Préface
Pour quiconque travaille dans le champ psychiatrique et refuse de voir sa conscience critique de la situation où dès lors il se trouve, paralysée et absorbée par le processus de l’institutionnalisation – à travers l’enseignement théorique et l’endoctrinement au jour le jour qu’on lui dispense, au cours de son apprentissage hospitalier comme dans les hôpitaux psychiatriques –, un certain nombre de questions gênantes se posent. Car c’est bien dans ce champ, au milieu de sujets vivant des situations extrêmes, qu’on éprouve la « sensation de doute » Zen : pourquoi suis-je ici ? qui m’a mis là ? ou pourquoi me suis-je mis là ? (et quelle est la différence entre ces questions ?), qui me paie pour quoi ? que ferai-je ? pourquoi faire quelque chose ? pourquoi ne rien faire ? qu’est-ce que quelque chose et qu’est-ce que rien ? qu’est-ce que la vie et la mort, la santé et la folie ?
À celui qui a survécu à l’institution, aucune des réponses ordinaires et plus ou moins faciles que l’on peut faire à ces questions ne semble adéquate. C’est que ces questions s’étendent à la fois au fondement théorique, tel qu’il lui a été donné, de son travail, et aux opérations précises et quotidiennes qu’il accomplit – gestes, actes, déclarations en relation avec d’autres personnes réelles. Une mise en question plus radicale a conduit certains d’entre nous à proposer des conceptions et des procédures qui semblent s’opposer absolument aux conceptions et procédures traditionnelles – et qui, en fait, peuvent être considérées comme le germe d’une anti-psychiatrie.
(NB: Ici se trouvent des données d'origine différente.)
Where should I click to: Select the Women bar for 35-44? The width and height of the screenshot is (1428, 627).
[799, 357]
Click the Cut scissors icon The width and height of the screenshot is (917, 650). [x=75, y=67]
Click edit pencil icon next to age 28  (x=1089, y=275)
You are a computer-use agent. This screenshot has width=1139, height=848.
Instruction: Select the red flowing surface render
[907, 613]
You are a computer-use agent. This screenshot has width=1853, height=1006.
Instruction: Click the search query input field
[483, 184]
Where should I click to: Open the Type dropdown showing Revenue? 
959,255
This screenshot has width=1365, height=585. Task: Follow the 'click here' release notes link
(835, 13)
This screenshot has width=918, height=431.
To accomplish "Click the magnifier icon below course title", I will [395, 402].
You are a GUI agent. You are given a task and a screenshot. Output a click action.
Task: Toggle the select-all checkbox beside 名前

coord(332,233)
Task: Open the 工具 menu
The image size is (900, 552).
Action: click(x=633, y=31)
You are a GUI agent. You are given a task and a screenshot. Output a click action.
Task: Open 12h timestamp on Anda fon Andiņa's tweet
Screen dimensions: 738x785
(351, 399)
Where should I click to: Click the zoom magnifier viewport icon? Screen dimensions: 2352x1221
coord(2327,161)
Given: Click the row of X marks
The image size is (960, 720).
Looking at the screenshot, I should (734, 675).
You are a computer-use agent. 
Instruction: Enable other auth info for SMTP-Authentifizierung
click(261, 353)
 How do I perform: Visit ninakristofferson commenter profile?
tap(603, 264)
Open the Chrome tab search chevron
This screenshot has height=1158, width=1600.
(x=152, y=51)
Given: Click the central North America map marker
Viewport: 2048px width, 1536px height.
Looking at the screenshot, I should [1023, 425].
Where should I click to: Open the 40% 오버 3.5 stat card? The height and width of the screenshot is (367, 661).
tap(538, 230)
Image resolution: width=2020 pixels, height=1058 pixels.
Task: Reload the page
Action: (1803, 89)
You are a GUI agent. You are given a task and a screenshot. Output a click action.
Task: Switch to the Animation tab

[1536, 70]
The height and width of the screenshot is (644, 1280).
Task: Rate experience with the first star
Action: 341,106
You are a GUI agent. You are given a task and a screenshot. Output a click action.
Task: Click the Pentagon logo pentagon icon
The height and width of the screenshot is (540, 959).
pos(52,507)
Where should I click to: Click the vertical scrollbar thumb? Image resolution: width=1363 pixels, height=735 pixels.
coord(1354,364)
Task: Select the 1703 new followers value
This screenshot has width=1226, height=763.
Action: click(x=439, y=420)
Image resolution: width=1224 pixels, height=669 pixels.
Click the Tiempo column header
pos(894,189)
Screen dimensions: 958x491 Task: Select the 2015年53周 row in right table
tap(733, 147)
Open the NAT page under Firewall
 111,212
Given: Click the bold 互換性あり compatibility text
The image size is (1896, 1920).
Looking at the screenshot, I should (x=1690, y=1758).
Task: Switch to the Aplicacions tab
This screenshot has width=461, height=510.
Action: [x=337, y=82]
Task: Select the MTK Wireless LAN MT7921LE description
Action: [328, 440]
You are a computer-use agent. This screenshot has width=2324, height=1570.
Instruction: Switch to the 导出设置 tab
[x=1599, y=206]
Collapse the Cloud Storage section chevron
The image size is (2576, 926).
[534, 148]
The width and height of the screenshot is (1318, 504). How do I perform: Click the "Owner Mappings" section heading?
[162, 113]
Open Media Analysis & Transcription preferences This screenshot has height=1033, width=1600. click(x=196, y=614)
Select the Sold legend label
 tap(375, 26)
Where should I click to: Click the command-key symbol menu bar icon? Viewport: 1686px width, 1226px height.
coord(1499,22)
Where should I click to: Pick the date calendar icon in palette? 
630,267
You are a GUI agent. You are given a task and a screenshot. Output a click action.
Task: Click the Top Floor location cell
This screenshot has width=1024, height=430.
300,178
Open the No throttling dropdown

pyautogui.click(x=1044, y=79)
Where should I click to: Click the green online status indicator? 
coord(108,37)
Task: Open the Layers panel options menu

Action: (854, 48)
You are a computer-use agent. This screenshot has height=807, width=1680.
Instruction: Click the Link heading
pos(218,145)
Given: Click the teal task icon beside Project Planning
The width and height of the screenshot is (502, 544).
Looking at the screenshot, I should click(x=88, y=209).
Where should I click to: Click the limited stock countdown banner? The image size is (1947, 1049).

La voie la plus efficace pour explorer les possibilités d’une telle anti-discipline, ce me semble être d’étudier le domaine où la discipline contestée se trouve confrontée avec un problème majeur. Soit, pour la psychiatrie, le domaine dit de la schizophrénie.
Ce que j’ai essayé de faire dans ce livre, c’est de regarder dans son contexte humain réel l’individu qu’on a étiqueté comme « schizophrène », de rechercher comment cette étiquette lui a été donnée, par qui elle a été posée, et ce que cela signifie, à la fois pour celui qui l’a posée et pour celui qui l’a reçue.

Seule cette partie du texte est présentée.